+++ READING TEXT
Pageboy by Elliot Page Validating, cathartic, triggering, and absolutely fucking beautiful prose. Like, I want to read novels by this guy. His descriptions of internal and external landscapes are stunning and visceral. A great read especially if you're ftm because it's so familiar; especially if you're cis because it really unpacks and lays bare the intricacies of transness that are so difficult to communicate. It loses a bit of momentum in the eleventh hour, but it's a memoir so...you know, sometimes life is like that. Just read the thing.
Slouching Towards Bethlehem by Joan Didion I read this book for the first time in seventh grade; for the second time in sophomore year of high school; for the third time at 21. Reading it at 32 is so much more rewarding than all previous readings (I suspect I will feel this way about reading it at 32 when I read it again sometime around 47). The horrors within it feel more profound; the stakes are much higher. There's a tangible sense of dread from that time that feels almost comforting in its familiarity, as if to say, "History rhymes; we have been here before; it's not too late to turn it around." Really interesting examination of political/cultural group think, and the ways in which opposing sides born of the same puritanical cesspool feed one another in perpetuity. And of course, Didion's style of prose is evergreen.
++++++
+++ DATA SUPPLIED
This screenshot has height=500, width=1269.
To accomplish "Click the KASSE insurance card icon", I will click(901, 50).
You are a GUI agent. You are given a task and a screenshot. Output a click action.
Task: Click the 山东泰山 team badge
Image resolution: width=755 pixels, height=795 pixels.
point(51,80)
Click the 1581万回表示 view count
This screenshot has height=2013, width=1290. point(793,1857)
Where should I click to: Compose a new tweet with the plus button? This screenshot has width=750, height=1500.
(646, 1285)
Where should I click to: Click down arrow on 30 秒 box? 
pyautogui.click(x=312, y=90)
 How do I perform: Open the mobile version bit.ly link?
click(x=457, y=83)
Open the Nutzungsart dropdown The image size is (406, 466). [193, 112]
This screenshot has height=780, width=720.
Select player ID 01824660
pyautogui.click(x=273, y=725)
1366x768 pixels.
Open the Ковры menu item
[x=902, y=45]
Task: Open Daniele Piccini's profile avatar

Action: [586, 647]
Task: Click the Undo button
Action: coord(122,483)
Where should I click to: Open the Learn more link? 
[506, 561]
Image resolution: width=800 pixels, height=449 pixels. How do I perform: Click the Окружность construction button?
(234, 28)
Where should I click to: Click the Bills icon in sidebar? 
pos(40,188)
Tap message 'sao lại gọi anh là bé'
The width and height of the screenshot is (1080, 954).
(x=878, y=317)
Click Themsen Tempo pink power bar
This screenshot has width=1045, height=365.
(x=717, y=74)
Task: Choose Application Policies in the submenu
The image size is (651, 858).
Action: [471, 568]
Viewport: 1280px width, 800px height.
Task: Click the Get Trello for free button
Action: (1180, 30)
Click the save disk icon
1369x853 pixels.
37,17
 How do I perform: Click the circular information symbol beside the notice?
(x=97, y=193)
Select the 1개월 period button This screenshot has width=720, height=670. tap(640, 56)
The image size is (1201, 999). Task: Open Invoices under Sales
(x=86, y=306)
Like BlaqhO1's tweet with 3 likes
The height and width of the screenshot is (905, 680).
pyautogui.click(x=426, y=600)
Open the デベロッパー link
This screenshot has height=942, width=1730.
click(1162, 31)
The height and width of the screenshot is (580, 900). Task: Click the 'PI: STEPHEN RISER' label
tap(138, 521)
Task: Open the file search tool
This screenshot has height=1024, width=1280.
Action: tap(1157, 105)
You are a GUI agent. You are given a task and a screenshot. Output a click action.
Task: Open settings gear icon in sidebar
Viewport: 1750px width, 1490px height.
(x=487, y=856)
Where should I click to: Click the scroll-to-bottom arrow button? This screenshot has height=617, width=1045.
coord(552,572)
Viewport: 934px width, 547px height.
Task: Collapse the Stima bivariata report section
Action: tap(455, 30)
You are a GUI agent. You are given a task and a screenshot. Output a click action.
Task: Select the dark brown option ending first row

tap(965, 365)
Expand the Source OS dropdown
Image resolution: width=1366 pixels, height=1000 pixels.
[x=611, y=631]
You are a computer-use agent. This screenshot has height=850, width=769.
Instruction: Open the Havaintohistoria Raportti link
++++++
PROBLEM STATEMENT: Write out everything in the book reviews from "Slouching Towards Bethlehem" down to "prose is evergreen.", putting "swamp" in place of "cesspool".

RESULT OF THE EXERCISE:
Slouching Towards Bethlehem by Joan Didion I read this book for the first time in seventh grade; for the second time in sophomore year of high school; for the third time at 21. Reading it at 32 is so much more rewarding than all previous readings (I suspect I will feel this way about reading it at 32 when I read it again sometime around 47). The horrors within it feel more profound; the stakes are much higher. There's a tangible sense of dread from that time that feels almost comforting in its familiarity, as if to say, "History rhymes; we have been here before; it's not too late to turn it around." Really interesting examination of political/cultural group think, and the ways in which opposing sides born of the same puritanical swamp feed one another in perpetuity. And of course, Didion's style of prose is evergreen.